So if you’re like me and you’re creating programs and data sets that others statisticians will use, you need (I will argue at my meeting) formal written programming standards. What are some of the things that you should put in your programming standards document?

Variable naming convention

One of the simplest things you need is a variable naming convention.This may seem trivial, and sometimes it is, but at a minimum a consistent naming convention will make a program easier to read. It also greatly simplifies program maintenance.

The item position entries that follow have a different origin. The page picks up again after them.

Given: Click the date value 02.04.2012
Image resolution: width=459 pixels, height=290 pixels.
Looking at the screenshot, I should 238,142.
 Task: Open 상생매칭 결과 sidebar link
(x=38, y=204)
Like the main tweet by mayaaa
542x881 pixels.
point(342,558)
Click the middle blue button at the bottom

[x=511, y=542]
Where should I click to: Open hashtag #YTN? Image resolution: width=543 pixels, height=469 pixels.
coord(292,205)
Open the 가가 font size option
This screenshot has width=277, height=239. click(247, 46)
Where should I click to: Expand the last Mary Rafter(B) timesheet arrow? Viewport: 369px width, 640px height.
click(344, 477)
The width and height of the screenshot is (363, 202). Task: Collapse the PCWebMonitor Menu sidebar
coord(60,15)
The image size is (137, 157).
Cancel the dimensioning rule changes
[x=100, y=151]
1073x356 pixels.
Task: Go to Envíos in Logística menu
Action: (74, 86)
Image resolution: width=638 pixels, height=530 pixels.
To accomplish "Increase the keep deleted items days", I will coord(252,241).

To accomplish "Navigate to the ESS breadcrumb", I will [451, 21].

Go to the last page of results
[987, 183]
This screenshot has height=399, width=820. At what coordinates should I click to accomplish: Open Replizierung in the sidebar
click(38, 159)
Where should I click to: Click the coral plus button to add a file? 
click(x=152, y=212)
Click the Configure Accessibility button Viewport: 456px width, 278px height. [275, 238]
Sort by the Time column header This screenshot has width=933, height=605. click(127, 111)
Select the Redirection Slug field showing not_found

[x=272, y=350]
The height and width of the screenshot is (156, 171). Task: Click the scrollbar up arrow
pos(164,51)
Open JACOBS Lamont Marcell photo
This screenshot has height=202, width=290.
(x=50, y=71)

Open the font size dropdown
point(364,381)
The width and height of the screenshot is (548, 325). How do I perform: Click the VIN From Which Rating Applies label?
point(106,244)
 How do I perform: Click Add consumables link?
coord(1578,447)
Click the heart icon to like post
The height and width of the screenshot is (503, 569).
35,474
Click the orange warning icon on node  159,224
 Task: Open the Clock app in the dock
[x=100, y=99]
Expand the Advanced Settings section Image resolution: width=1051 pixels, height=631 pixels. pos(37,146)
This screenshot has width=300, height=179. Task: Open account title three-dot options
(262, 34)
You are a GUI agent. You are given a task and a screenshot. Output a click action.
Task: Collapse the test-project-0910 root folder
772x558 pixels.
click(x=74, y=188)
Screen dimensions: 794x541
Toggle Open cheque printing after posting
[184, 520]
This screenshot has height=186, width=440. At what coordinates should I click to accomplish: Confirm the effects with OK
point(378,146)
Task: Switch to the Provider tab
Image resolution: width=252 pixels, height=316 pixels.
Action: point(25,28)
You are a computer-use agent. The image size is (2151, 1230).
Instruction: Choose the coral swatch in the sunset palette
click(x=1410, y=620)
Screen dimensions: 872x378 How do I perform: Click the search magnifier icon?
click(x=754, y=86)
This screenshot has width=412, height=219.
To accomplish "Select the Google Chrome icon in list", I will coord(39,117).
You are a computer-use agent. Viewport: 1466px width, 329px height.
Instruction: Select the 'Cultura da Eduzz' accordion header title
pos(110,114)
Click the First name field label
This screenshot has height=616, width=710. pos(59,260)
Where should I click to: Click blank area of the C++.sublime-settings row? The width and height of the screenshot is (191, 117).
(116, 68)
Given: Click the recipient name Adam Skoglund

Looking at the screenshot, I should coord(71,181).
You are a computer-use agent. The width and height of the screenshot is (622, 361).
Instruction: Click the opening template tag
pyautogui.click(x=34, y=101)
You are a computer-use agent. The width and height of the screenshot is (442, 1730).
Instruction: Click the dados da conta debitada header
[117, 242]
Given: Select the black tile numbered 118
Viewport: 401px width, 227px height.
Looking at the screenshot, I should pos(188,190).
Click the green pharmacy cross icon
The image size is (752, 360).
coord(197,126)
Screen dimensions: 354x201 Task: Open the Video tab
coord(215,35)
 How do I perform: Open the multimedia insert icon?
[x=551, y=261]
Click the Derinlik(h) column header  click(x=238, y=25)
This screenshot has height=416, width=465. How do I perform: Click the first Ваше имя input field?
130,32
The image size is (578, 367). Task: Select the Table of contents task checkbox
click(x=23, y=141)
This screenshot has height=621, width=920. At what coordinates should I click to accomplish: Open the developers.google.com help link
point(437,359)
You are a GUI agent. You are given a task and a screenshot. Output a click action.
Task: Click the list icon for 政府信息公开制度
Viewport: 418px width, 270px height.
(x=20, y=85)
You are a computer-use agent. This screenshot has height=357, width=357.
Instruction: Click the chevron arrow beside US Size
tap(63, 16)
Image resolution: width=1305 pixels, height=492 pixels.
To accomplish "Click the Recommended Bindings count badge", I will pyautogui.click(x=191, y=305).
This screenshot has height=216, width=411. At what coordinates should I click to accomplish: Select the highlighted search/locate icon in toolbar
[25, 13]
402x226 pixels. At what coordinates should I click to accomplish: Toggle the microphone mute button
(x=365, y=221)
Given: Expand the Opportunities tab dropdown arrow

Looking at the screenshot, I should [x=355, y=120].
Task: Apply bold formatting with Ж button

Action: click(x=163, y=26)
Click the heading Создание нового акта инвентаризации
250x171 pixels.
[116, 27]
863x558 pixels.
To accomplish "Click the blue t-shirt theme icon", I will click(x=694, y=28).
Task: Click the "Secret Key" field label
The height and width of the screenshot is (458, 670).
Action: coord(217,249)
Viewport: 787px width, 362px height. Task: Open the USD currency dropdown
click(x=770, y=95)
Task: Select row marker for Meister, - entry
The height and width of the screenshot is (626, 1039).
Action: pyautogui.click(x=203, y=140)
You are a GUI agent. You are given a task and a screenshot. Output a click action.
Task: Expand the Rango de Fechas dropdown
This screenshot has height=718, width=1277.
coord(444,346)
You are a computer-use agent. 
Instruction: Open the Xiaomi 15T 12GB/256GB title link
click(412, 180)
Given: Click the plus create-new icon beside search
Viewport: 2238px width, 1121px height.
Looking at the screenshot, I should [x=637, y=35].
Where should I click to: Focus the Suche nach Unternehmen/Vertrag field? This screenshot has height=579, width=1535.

The story I tell when I talk about variable naming conventions is a true one, actually. There was a group called Writer’s Exchange that wanted to set up a website. They named it www.writersexchange.com, which seems like a pretty good name except that you can accidentally read it as "writer sex change. So to avoid confusion, you need some way to easily separate words in a variable name. You can’t use blanks: most programs won’t allow it, so the three common approaches are camelCaseNames, underscore_separated_names, and dot.separated.names. The actual choice varies. Microsoft likes camelCaseNames (and a closely related variant they call PascalCaseNames). Google likes underscore_separated_names for some of their programming languages, camelCaseNames for others, and a mix depending on the type of variable for still others. Their R programming style guide recommends dot.separated.names but says that camelCaseNames are acceptable. The Google Style Guide for R recommends AGAINST underscore_separated_names, but other style guides recommend AGAINST dot.separated.names instead.

I like underscore_separated_names, but would be fine with any convention. R itself is terribly inconsistent. So, for example, the argument for handling missing values in the mean function is dot separated (na.rm). But in the table function, it is camel case (useNA).

But don’t you be like R itself. If you adopt a naming convention, you should follow it religiously. Here’s some of the reasons why.

First, a mix of naming conventions makes your code fragile. Suppose one programmer is cumulating events in event.counter, and a second programmer starts accumulating the events in event_counter, then the best you can hope for is that you get an error code that one of the variables is uninitialized. If you don’t get that message, then some of your events will not get counted properly.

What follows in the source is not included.